Lewis Capaldi, il cantautore naif dal passato da pigro: ‘I concerti sono il mio grazie’

Il cantautore scozzese ha fatto un salto agli uffici italiani di Universal Music Group per raccontare qualcosa di sé e del suo album d'esordio, “Divinely Uninspired To a Hellish Extent”, in attesa di andare in scena al Fabrique di Milano il 30 ottobre.

Lewis Capaldi, il cantautore naif dal passato da pigro: ‘I concerti sono il mio grazie’

Il suo umorismo è così spiccato che alcuni, nel Regno Unito, l’hanno scambiato per qualcuno che pubblicava post divertenti su Instagram e nulla più, per poi scoprire che Lewis Capaldi è soprattutto un musicista. Un musicista, tra l’altro, il cui penultimo singolo pubblicato, “Someone You Loved”, datato novembre 2018, si è stabilizzato in cima alla UK Chart per così tanto tempo da diventare uno dei brani rimasti più a lungo in vetta alla Chart nella storia della classifica britannica. A soffermarcisi è lo stesso cantautore scozzese, che negli uffici italiani di Universal Music Group racconta qualcosa di sé ai giornalisti. A partire dal successo di “Someone You Loved”.

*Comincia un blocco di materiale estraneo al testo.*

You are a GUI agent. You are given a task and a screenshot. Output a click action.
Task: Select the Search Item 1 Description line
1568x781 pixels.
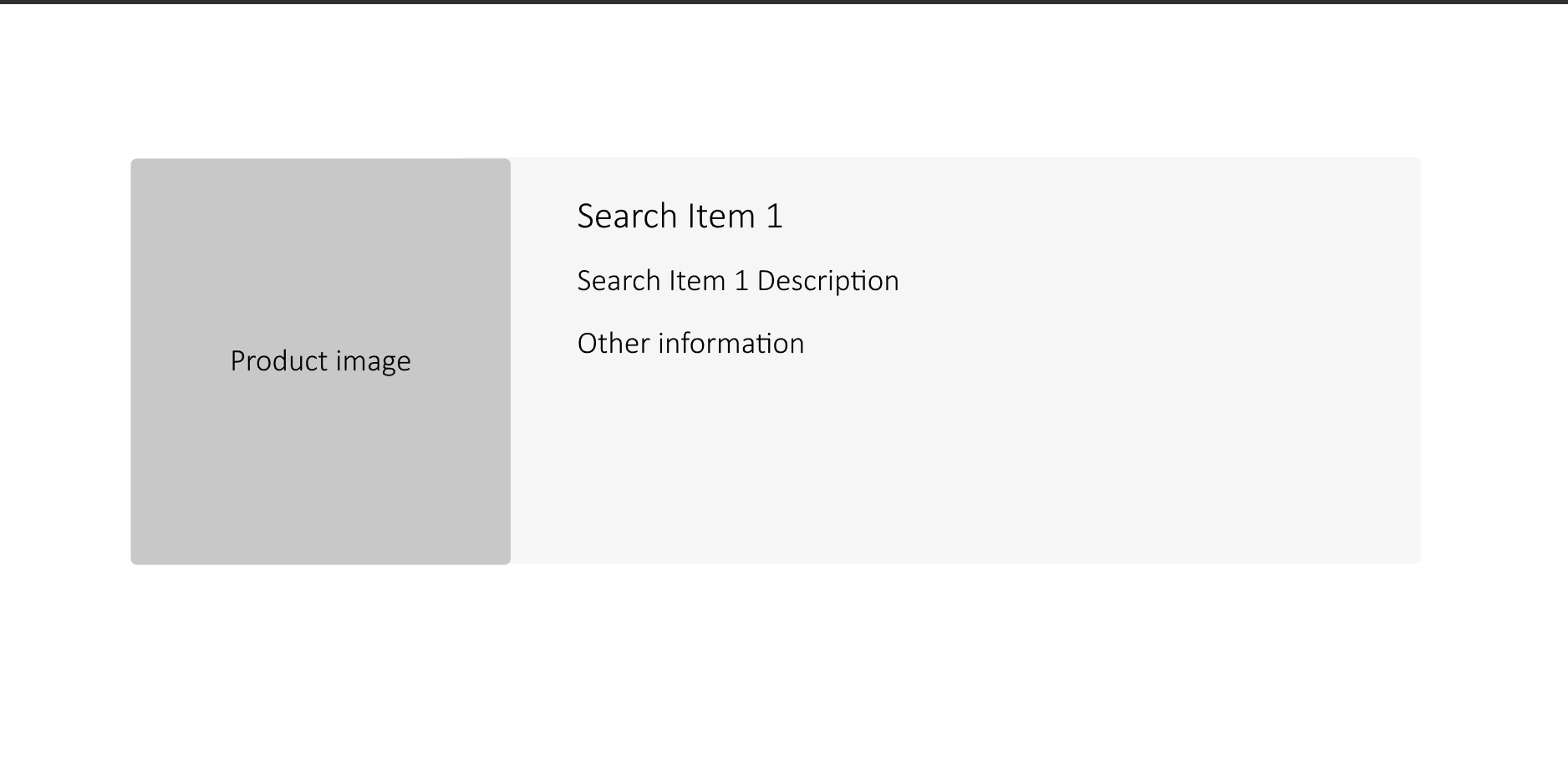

A chi chiede a Capaldi, 22 anni, se si aspettasse che il brano uscisse dai confini nazionali, il giovane artista risponde che non solo all’estero ma nemmeno nel suo di paese pensava che avrebbe potuto raggiungere tali numeri. “Pensavo al massimo che il disco entrasse nella top 40”, racconta il musicista, sottolineando la spontaneità, quasi naive, che ha caratterizzato la genesi del brani: “Quando l’ho scritta l’ho amata molto, ma pensavo che sarebbe piaciuta al massimo a chi mi seguiva già. Non ho davvero la più pallida idea di quello che scrivo. È una ballata e i piani alti delle classifiche in quel periodo non erano certo occupati da ballate”. Anche sul fronte musica dal vivo Capaldi, che con l’album che contiene “Someone You Loved”, “Divinely Uninspired To a Hellish Extent” - qui la nostra recensione -, ha fatto anche il suo esordio nel  mercato del disco, ha avuto le sue soddisfazioni, registrando un sold out anche dalle nostre parti, dove l’artista si esibirà il prossimo 30 ottobre al Fabrique di Milano: “Non ho la più pallida idea del perché così tanta gente venga ai miei show ma ne sono molto felice”, scherza scompigliandosi i capelli, proseguendo: “Suonare dal vivo è la mia cosa preferita e genuinamente creativa. Se potessi fare solo concerti sarei felice”. Capaldi spiega poi come ai suoi occhi i live siano una forma di ringraziamento nei confronti dei fan: “Se anche il disco non andasse bene il live è il focus. Mi sono avvicinato alla musica per suonare dal vivo”.

Alla musica Lewis Capaldi si è approcciato già da bambino, quando ancora era – parole sue – un “pacioccone”. “Ho iniziato con la chitarra verso i 9 anni. A 11 ho iniziato a fare concerti”, racconta nel palazzo di vetro di via Crespi, ricordando il Lewis bambino: "Ero pigro, non particolarmente appassionato di sport. Pigro pigro pigro. Lo dicevano anche gli insegnanti”. Guardando al titolo del suo esordio discografico la pigrizia non è la prima caratteristica che d’istinto attribuiremmo al cantautore dal capello rosso: “Divinely Uninspired To a Hellish Extent” è difficile anche solo da pronunciare – e da comprendere, se a sillabarlo è il forte accento dei dintorni di Glasgow di Capaldi. Ad addentrarcisi è la traduttrice che lo accompagna, che spiega come il cantautore le abbia raccontato che il titolo del disco fa parte di una strofa della canzone che avrebbe dovuto essere l’opening track dell’album, ma che poi non è stata inserita del disco: “Broken by desire to be heavenly sent, divinely uninspired to a hellish extent”, recita. Il brano sarà, però, incluso nel prossimo capitolo discografico di Lewis Capaldi: ancora un po’ di pazienza, dunque, per districare, nel suo complesso, il mistero di ciò che è stato divinamente non ispirato a una dimensione infernale.